The reporter, Catherine Rampell, citing a recent Labor Department study, wrote "…the evidence suggests college graduates suffered through the recession and lack-luster recovery with remarkable resilience. The unemployment rate for college graduates in April was a mere 3.9 percent compared with 7.5 percent for the work force as a whole …"
But her rebuttal of this very common but wrong-headed opinion misses the more important reason why your college or advanced degree is so critical to your future life. To monetize your education is to miss the deep structural value of your educational experience. It assesses the value of your time at LIU, the return on investment, using a broken scale, a distorted yardstick. To me, at least, what really matters is whether or not you have become a thinking man or woman. It is that pursuit which makes today so special at Barclay Center and at every other graduation across the Republic.
What I am asserting is deeply embedded in the notion of a humane education. "The great end and real purpose" of college is to acquire an analytical capacity to reason and to know right from wrong. It is to learn how to value and to understand our culture and those of different places and times. It is to seek out that which is beautiful – to come to appreciate art, music, dance, math, the life and physical sciences and all the myriad literacies of our modern society and to respect them. It is to achieve verbal fluency and to be able to articulate your ideas coherently and precisely. To become educated means to know yourself, weaknesses and strengths both. It means to challenge accepted ideas and to form your own.
It may mean to challenge your faith, and hopefully to gain it back, strengthened. It demands you to wrestle with evil. It means, in sum, to become mature.
Of course, every University's task is also to provide you with an effective, useful education, one that prepares you for a profession, a career, a good job and for a better life. LIU has always understood that. Nonetheless, your education is far more than amassing technical skills or career fluency. If we have done our job and if you have met us half way, you are different now than when you arrived. A skilled faculty has sought to inculcate self-discovery so that like the ancient Ulysses you will "follow knowledge like a sinking star…"

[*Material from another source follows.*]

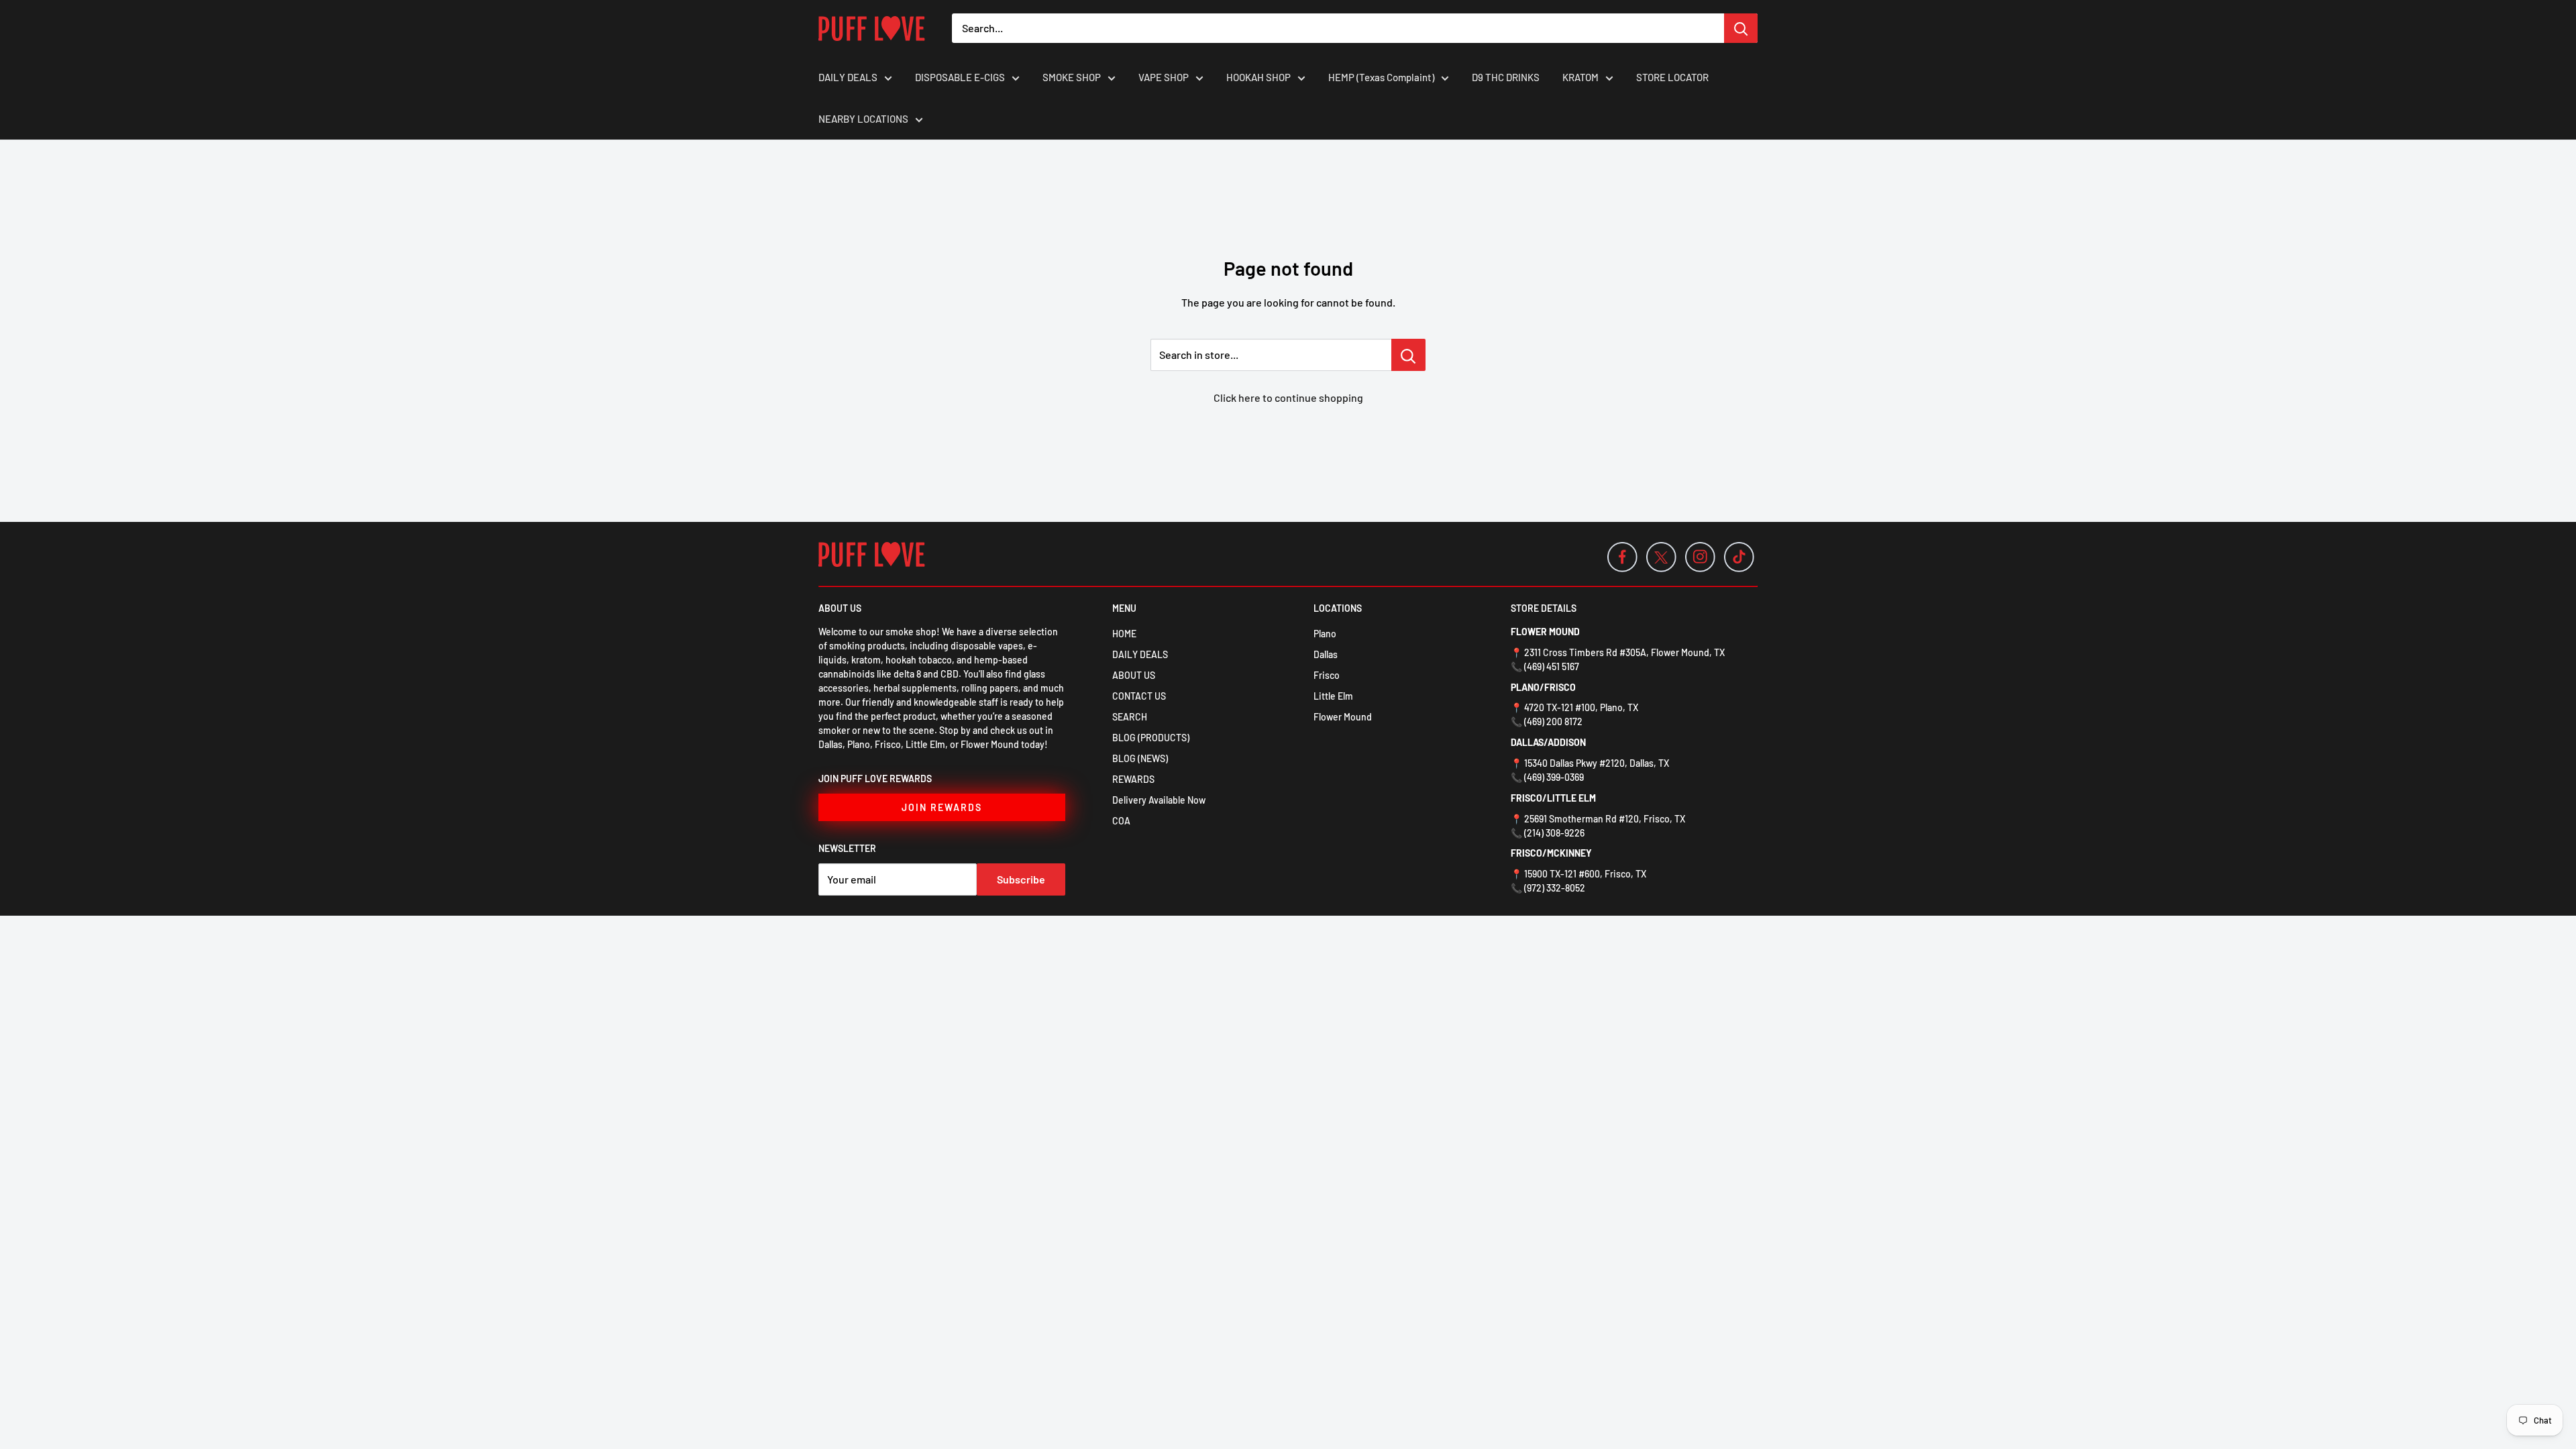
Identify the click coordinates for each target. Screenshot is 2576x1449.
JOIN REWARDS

Your degree empowers you in ways that can and will transform your life, and, I might add, can never be taken from you, irrespective of your employment status or conventional definitions of success. Thus, your education is far more than an earnings projection. Eating from the tree of the knowledge, an act that separates good from evil, has always carried high risk. As Adam and Eve discovered, they were suddenly naked and experienced human vulnerability and frailty for the first time. Their symbolic banishment from Eden is your discovery that this world can be a cold, harsh place. Your life-long search for self-awareness inevitably floats free from jobs and money and career success. That Biblical fruit is in sharp contradistinction to the current global (and patent-protected) icon of one of America's largest corporations, Apple.
Its stylized bitten apple logo is recognized everywhere. Like you, I love my iPhone 5, but its wizardry and gazillion apps can never substitute for your personal journey of self-discovery which comes, in its own way, with a lifetime guarantee. This journey has little to do with whether you get a job immediately or not, whether or not you are able to move out of your folks' home.
I am not suggesting that the next months or years will be easy. They probably will not be. But life is never easy for any generation. Your degree is like a key in your pocket. It opens a remarkable toolkit, one always at your disposal to help you deal with the joys and disappointments you inevitably will face across a lifetime. And many of these have nothing to do with jobs or career or money, but, instead, may be related to marriage and children and loneliness and illness.
Moreover this priceless toolkit is something you cannot buy whatever your wealth. The trick of living a full and rewarding life is to keep that educational toolkit open and to have easy familiarity with knowledge, beauty, solace and wisdom stored inside.
Let me end this little homily, as I have now for more than a quarter century, by quoting that great galactic philosopher you know as Yoda: "May the force be with you."